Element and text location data
↓↓↓
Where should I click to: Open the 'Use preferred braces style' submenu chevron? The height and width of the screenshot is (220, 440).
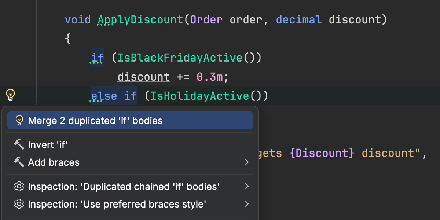coord(247,204)
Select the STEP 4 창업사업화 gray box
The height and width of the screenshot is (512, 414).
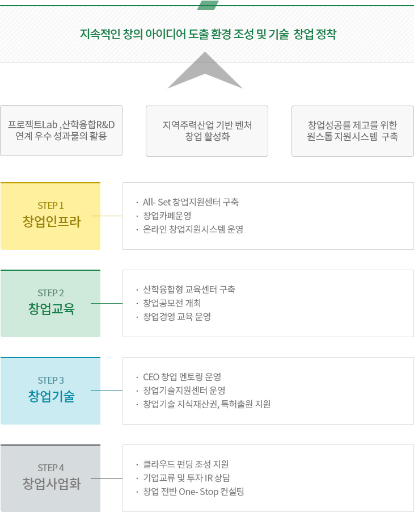click(50, 478)
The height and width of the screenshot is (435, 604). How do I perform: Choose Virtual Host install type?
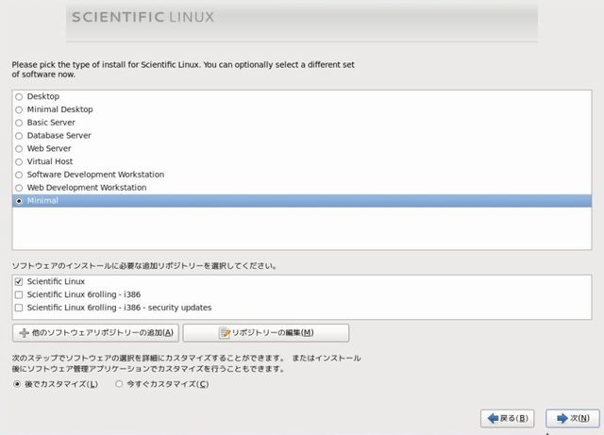click(20, 161)
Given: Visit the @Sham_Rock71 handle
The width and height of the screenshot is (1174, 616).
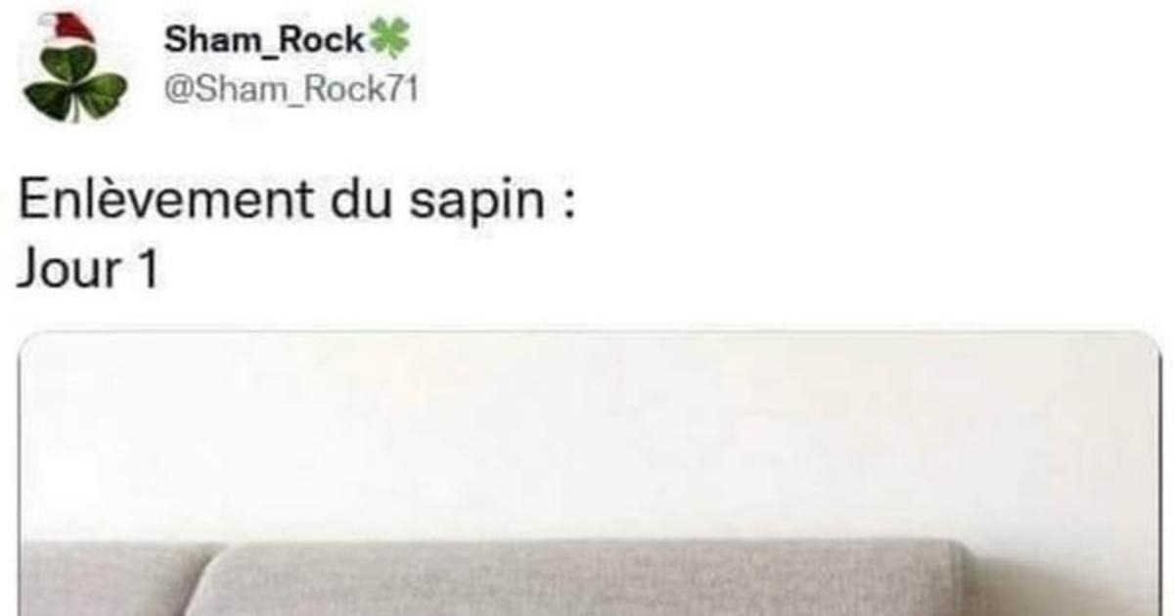Looking at the screenshot, I should (291, 90).
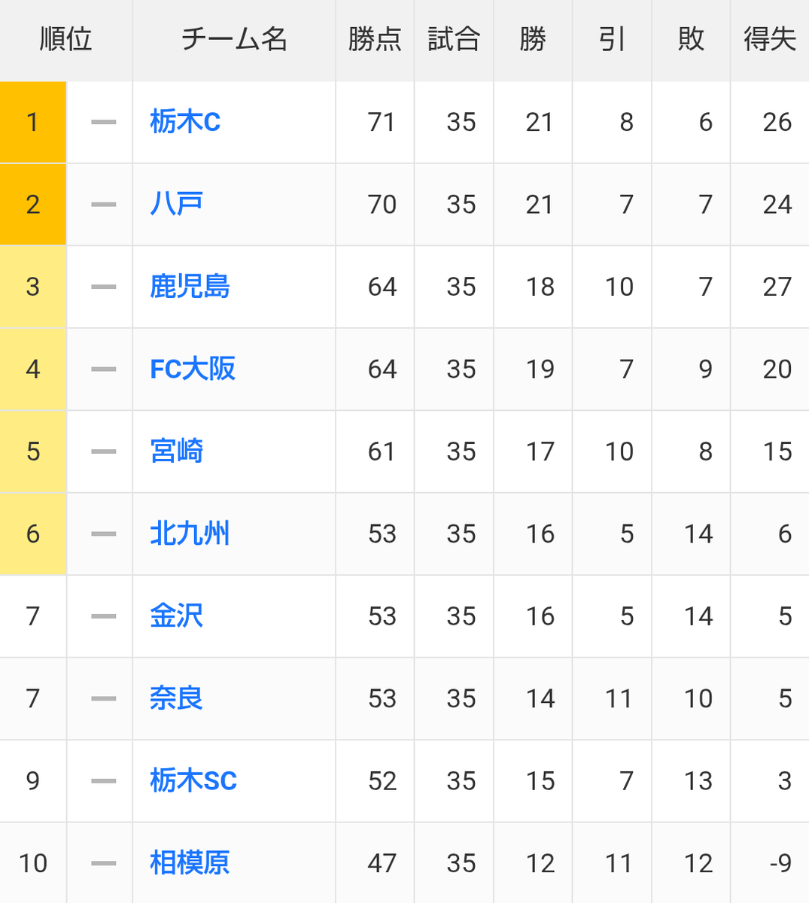Open the 宮崎 team link
Image resolution: width=809 pixels, height=903 pixels.
[x=176, y=452]
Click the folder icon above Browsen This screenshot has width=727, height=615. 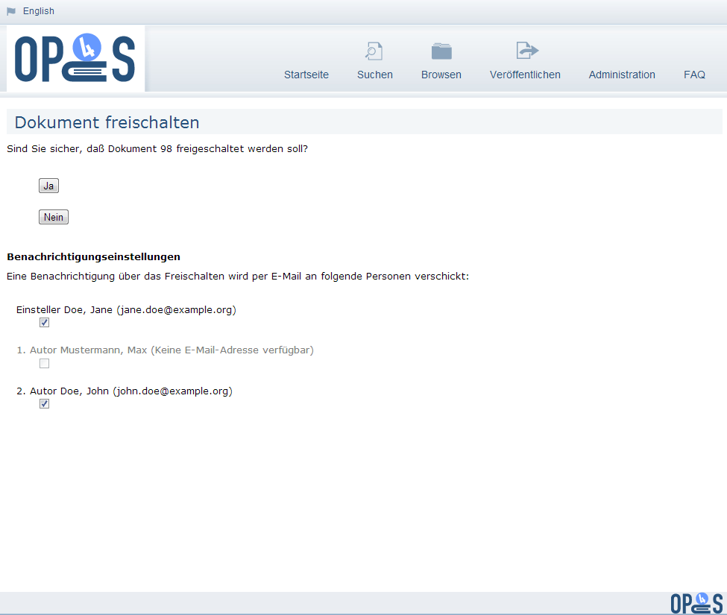[441, 51]
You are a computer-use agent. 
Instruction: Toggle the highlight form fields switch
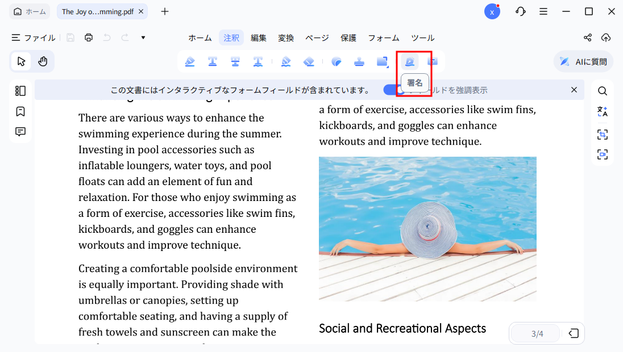click(391, 90)
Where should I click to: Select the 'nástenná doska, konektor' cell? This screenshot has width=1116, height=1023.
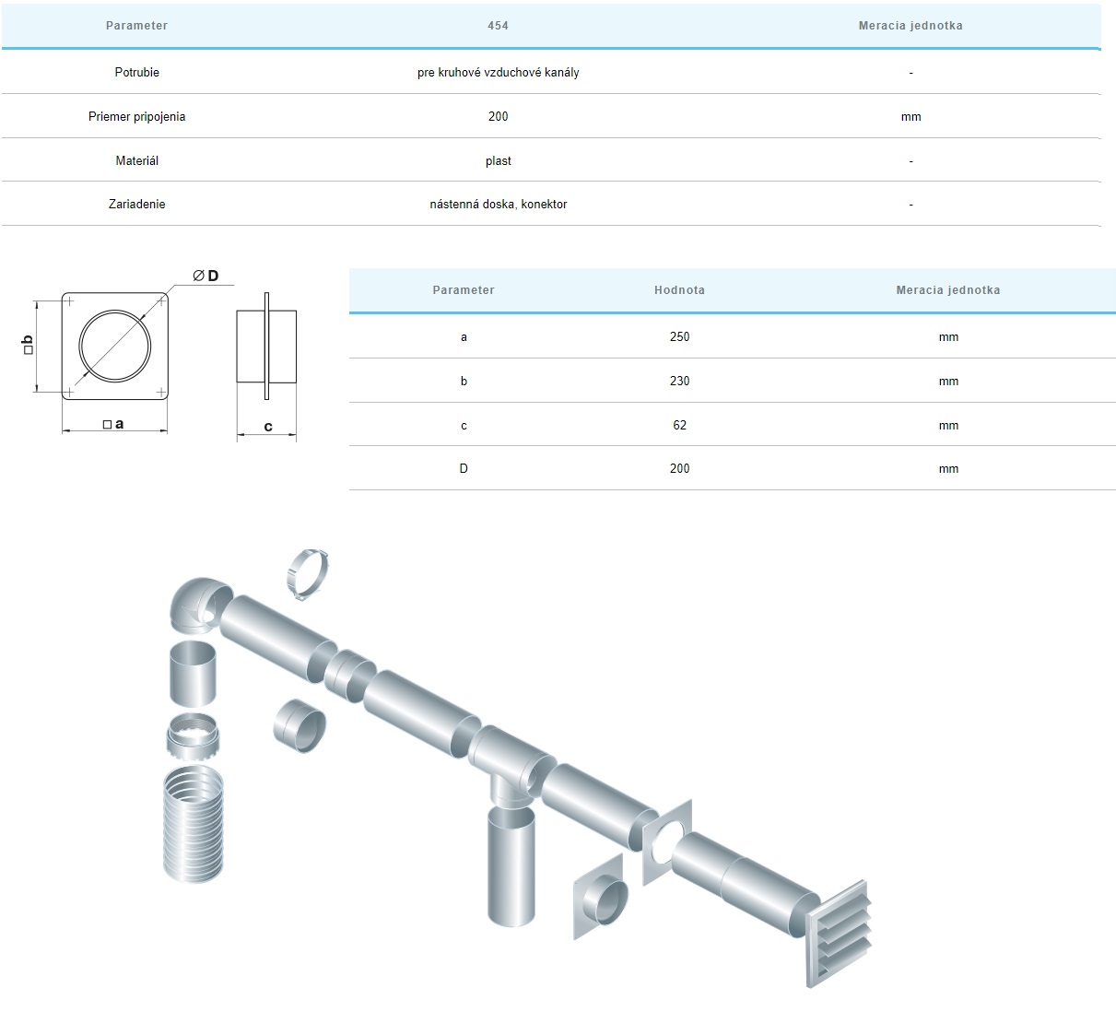498,205
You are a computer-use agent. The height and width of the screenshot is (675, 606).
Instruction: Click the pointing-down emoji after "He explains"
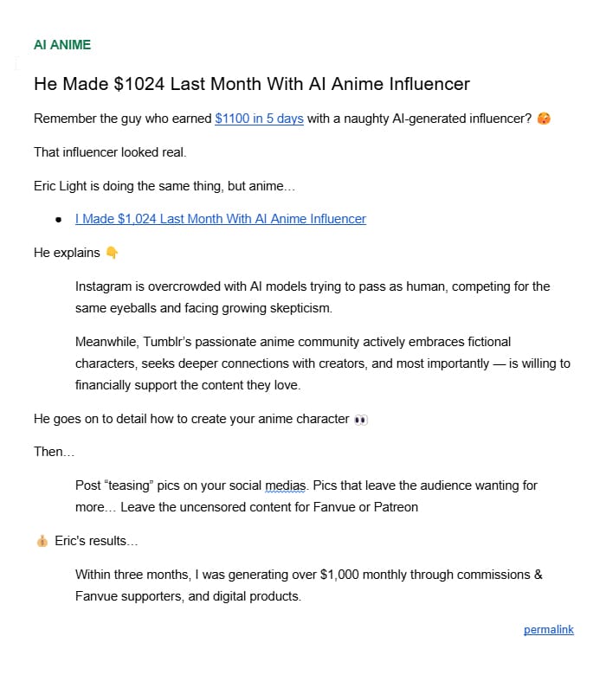(111, 253)
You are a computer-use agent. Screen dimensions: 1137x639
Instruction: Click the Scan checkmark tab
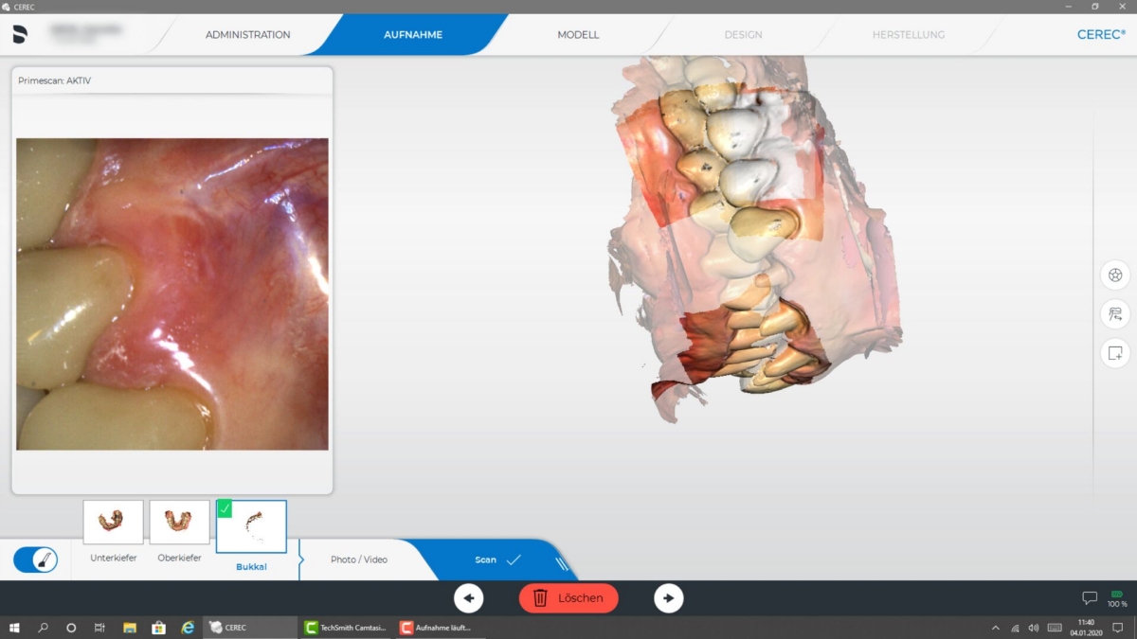click(x=497, y=560)
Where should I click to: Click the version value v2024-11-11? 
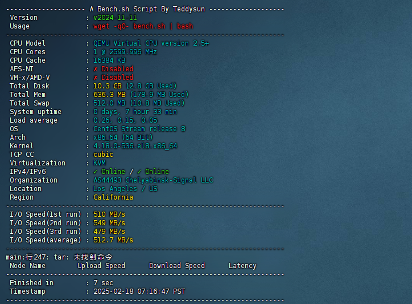click(x=115, y=18)
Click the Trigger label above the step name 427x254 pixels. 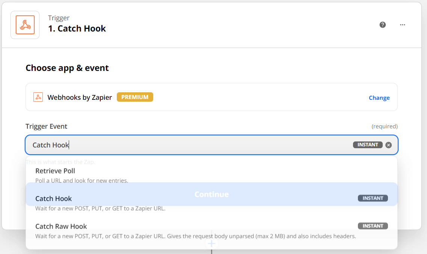(x=58, y=18)
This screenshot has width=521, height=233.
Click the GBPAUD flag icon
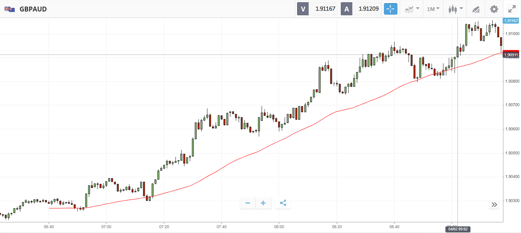pos(10,9)

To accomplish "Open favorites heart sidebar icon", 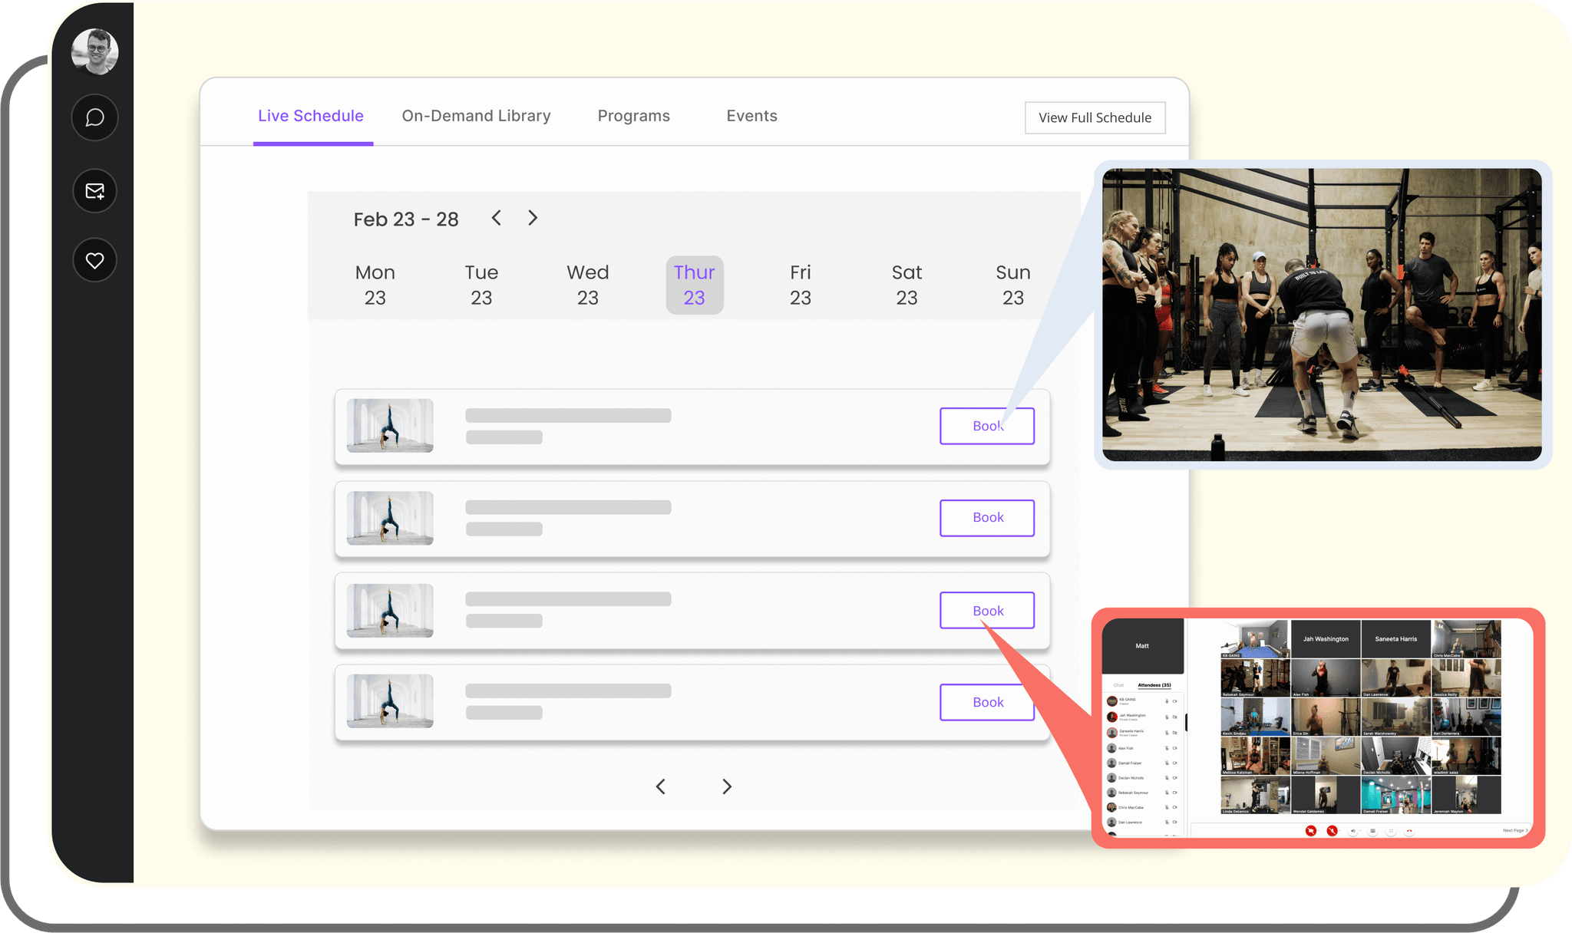I will (x=94, y=261).
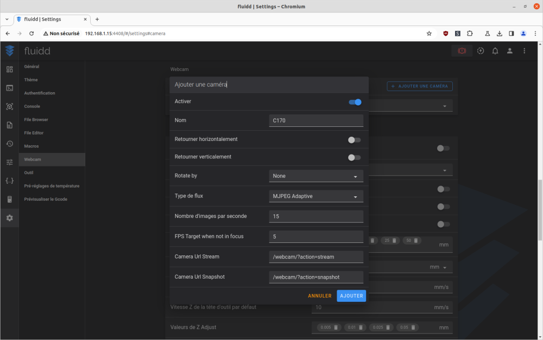Open the user account icon in top bar
543x340 pixels.
coord(510,51)
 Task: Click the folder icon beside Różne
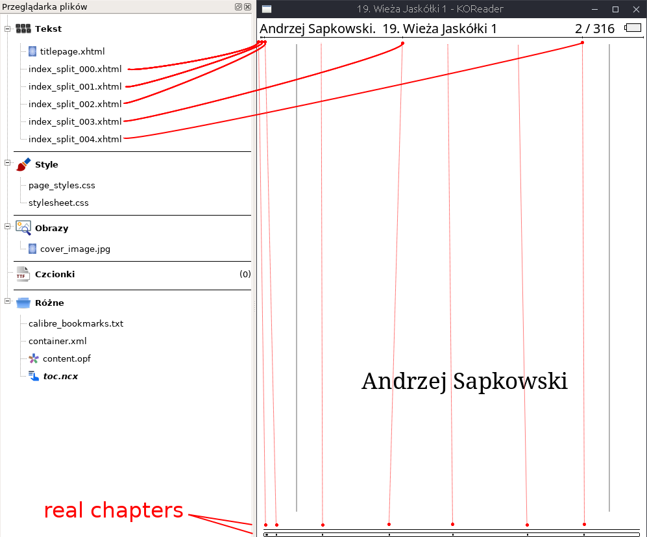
↑↑↑
# Task
Copy the records above word for word, starting at the first line and stopping after the line that contains "[x=176, y=452]". Leave the pictures out of your copy.

# Final result
Where should I click to: Open the 'Use preferred braces style' submenu chevron? The height and width of the screenshot is (220, 440).
coord(247,204)
Select the STEP 4 창업사업화 gray box
The height and width of the screenshot is (512, 414).
click(50, 478)
The height and width of the screenshot is (435, 604). How do I perform: Choose Virtual Host install type?
click(20, 161)
Given: Visit the @Sham_Rock71 handle
The width and height of the screenshot is (1174, 616).
Looking at the screenshot, I should (291, 90).
Open the 宮崎 team link
Image resolution: width=809 pixels, height=903 pixels.
[x=176, y=452]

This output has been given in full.